第一章　異種 PrPC発現不死化神経細胞株の樹立と、 PrPCの細胞死抑制効果についての解析

　ハムスター及びウシのPrP遺伝子のOpen Reading FrameをpMSCVpuroベクターを用い、PT67細胞にトランスフェクションした。PT67細胞から産生された組み換えウイルスベクターをHpL3-4に感染させ、ハムスター及びウシのPrP遺伝子導入細胞、HpL3-4-HaPrP及びHpL3-4-BoPrPを得た。

　次に、HpL3-4-MoPrP、HpL3-4-HaPrP、HpL3-4-BoPrP、空ベクターを導入したHpL3-4-EM細胞を用い、血清除去後、経時的に顕微鏡観察、さらにDNA fragmentation assay、トリパンブルー色素排除試験およびELISAによりアポトーシス検出を行った。HpL3-4-HaPrP、HpL3-4-BoPrP、HpL3-4-EM細胞において円形細胞、浮遊細胞が多数観察された。さらに断片化DNAが検出され、トリパンブルー色素排除試験、ELISAにより死細胞の有意な増加がみられた。以上のことから、マウス由来神経細胞において、マウスPrPCはアポトーシス抑制機能を持つが、ハムスター、ウシPrPCはアポトーシスを抑制しないことが示唆された。これらの結果からアポトーシス抑制におけるPrPCの機能発現には、種特異的なPrPC結合分子の関与が予想され、さらなる解析が必要である。

第二章　マウス、ハムスター、ウシPrPC 発現神経細胞へのマウス、及びハムスターPrP(Sc)の感染実験

　マウスプリオンChandler株に持続感染しているScN2a細胞の乳剤を用い、それぞれの細胞に対する感染を試みた。また、ハムスタープリオンSc237株を感染させたハムスターの脳乳剤を用い、ハムスタープリオンの感染についても試みた。

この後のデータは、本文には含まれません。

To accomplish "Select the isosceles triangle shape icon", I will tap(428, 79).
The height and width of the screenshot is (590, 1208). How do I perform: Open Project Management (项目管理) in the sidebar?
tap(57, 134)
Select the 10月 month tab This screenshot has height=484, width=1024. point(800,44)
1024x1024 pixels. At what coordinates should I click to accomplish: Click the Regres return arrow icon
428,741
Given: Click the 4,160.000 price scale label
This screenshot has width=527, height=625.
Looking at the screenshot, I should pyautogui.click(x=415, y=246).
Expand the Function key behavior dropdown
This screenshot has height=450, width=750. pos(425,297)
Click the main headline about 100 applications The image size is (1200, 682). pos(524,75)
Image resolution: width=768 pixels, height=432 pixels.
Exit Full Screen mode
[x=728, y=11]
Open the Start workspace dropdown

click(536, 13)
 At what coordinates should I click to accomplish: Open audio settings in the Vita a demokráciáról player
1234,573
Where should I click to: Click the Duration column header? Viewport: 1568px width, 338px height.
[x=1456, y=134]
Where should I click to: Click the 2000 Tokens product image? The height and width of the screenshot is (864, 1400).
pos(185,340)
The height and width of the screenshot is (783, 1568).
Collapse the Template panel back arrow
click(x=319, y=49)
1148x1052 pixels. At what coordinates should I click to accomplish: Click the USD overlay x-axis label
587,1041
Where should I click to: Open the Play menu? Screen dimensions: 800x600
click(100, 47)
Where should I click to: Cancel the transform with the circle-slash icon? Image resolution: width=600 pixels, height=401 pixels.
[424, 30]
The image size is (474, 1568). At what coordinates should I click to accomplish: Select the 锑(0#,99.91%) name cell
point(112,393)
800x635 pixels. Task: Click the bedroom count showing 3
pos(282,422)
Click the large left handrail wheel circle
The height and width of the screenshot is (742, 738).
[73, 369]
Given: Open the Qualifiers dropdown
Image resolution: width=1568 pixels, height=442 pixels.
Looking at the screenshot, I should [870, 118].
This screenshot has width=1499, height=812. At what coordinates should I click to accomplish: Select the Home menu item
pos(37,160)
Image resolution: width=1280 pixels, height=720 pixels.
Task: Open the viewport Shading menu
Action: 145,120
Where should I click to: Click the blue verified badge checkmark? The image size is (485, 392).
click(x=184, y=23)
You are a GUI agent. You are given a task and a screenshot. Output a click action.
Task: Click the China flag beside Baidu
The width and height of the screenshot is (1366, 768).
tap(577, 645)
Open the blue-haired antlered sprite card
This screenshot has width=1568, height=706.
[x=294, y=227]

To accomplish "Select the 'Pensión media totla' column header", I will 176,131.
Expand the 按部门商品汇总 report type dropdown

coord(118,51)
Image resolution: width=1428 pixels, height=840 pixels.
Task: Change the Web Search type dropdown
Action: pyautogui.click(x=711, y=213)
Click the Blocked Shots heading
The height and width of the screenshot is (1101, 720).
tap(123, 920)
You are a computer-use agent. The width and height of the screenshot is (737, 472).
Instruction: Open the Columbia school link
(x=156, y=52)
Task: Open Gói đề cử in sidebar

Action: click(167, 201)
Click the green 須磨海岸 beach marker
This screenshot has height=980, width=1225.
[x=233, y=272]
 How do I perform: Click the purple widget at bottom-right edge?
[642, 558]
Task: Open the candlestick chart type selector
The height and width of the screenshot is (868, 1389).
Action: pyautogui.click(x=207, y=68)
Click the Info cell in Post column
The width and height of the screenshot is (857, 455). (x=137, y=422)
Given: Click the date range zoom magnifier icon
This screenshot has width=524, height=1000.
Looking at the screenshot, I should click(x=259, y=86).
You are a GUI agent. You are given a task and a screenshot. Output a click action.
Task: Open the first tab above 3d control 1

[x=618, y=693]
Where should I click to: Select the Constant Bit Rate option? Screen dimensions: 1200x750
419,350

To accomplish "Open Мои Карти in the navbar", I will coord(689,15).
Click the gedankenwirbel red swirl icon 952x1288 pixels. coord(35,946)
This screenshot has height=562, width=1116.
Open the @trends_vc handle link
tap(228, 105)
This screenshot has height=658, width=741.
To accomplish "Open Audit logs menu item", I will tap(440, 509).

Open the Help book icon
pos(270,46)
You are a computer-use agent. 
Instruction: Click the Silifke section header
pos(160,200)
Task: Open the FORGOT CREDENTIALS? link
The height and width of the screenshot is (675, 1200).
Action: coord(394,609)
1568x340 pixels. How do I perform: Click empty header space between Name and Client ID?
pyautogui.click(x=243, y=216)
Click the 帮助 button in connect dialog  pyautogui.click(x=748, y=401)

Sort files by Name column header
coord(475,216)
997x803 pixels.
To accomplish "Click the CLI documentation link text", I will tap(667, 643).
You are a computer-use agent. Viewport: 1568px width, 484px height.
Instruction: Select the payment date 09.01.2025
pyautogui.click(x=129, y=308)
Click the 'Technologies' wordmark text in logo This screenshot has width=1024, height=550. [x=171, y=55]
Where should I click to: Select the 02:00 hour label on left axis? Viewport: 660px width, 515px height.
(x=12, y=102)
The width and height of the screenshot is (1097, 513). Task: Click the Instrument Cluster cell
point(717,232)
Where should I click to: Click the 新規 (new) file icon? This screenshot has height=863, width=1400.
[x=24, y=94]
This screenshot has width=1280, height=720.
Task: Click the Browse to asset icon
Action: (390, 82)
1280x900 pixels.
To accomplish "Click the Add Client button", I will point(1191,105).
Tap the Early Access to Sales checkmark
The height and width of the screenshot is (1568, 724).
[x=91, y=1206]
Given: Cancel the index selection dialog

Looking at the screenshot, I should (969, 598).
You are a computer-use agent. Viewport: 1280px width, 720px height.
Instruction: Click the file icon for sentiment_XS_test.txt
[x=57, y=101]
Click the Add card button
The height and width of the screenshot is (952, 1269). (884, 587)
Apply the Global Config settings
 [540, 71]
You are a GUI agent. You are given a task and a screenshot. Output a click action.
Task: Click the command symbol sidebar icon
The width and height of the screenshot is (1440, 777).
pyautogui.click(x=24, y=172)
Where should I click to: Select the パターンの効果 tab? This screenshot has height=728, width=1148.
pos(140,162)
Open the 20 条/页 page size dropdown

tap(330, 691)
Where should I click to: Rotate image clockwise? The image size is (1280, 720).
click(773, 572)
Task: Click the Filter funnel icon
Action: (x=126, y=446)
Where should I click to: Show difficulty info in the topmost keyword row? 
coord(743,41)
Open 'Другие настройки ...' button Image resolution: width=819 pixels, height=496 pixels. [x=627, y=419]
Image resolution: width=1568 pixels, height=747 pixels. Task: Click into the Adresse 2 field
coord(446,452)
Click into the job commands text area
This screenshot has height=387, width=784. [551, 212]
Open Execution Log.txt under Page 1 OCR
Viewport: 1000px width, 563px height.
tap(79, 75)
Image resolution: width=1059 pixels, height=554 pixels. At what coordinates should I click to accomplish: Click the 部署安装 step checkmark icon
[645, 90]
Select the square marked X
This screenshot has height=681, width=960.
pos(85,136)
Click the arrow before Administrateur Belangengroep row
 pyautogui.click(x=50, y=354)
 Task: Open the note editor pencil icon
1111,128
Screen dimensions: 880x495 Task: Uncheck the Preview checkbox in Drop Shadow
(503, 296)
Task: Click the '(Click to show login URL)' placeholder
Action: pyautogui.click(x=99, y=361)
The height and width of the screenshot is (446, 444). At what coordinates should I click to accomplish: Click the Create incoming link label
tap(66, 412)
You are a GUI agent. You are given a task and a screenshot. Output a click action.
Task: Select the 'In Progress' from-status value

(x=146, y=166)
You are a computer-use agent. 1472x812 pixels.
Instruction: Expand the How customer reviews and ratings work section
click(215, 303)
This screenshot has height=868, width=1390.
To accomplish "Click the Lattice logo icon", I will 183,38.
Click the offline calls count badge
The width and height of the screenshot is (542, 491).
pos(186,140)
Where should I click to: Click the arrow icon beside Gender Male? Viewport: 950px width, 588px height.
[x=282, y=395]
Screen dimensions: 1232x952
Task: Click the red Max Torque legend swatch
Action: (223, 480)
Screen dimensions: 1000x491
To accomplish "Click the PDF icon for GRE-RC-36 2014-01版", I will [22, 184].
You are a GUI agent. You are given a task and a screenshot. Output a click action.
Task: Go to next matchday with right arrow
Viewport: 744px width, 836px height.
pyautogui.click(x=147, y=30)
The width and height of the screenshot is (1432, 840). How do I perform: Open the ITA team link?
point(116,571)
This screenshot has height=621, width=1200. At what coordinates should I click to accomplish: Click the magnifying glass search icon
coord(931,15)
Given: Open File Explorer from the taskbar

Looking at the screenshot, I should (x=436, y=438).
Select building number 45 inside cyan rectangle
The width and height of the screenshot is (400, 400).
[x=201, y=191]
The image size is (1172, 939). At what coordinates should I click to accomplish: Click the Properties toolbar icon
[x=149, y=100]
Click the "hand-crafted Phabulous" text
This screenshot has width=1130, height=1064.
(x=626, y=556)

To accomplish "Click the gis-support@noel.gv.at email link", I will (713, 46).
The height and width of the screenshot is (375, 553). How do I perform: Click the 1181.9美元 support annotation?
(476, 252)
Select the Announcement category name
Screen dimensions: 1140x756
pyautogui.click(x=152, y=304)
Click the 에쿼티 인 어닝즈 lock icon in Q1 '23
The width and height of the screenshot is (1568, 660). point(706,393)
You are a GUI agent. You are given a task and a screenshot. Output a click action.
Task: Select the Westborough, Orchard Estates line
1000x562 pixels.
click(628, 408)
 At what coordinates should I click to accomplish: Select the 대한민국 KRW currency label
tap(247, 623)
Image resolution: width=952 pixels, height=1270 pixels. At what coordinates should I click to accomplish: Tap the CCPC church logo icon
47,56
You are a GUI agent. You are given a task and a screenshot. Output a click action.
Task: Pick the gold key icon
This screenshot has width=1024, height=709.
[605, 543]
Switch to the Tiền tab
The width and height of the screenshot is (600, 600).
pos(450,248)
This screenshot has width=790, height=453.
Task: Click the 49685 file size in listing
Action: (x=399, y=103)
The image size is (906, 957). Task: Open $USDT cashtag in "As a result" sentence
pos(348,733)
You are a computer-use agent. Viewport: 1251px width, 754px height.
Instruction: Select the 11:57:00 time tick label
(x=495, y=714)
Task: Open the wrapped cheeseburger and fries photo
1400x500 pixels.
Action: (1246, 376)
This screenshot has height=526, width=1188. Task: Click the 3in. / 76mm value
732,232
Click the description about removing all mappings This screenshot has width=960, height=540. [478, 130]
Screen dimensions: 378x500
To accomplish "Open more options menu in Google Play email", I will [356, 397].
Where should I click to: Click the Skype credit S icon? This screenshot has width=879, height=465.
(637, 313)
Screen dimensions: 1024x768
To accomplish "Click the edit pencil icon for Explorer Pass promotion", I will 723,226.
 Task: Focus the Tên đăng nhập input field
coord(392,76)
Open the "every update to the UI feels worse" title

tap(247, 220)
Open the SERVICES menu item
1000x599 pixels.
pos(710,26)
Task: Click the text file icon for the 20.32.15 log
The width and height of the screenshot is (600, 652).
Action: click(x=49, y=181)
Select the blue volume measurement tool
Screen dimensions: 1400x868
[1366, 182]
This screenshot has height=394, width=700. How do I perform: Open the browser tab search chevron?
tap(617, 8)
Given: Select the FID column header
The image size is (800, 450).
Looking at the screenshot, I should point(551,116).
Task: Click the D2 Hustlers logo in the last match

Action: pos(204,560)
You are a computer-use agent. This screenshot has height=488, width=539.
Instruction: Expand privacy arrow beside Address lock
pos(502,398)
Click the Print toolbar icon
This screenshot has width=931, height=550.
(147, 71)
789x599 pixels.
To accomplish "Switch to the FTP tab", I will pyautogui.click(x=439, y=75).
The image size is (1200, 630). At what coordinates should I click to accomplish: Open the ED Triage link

　感染後、Proteinase K(PK)に抵抗性のPrP (PrP(res))をウエスタンブロッティングとELISAにより検出した。Chandler株感染おいて、HpL3-4-MoPrP とHpL3-4-HaPrP 細胞ではP1からP8に渡ってPrP(res) が検出された。一方、Sc237株感染細胞については、P1からP3について検出を試みたが、すべての細胞についてPrP(res)は検出されなかった。Chandler株について、マウス、ハムスターPrPC発現細胞では持続感染が確認されたが、ウシPrPC発現細胞において感染が見られなかった。このプリオン株においては、マウス、ハムスターのPrPC とは共通して働く細胞内因子が存在し、ウシのPrPC はその因子と協調することができず、感染が起こらなかったことが考えられる。これらの細胞は、異種のPrPCを発現し、内因性のPrPCを持たないマウス細胞株である。内因性のPrPCの存在がなく、持続感染を確認した細胞はこれが初めてであり、これらの細胞はプリオン感染の種の壁の分子基礎について研究し、考察するための有効なツールであると言える。

　したがって、審査員一同は、本人が博士(農学)の資格の内容を充分に有するとの結論に達した。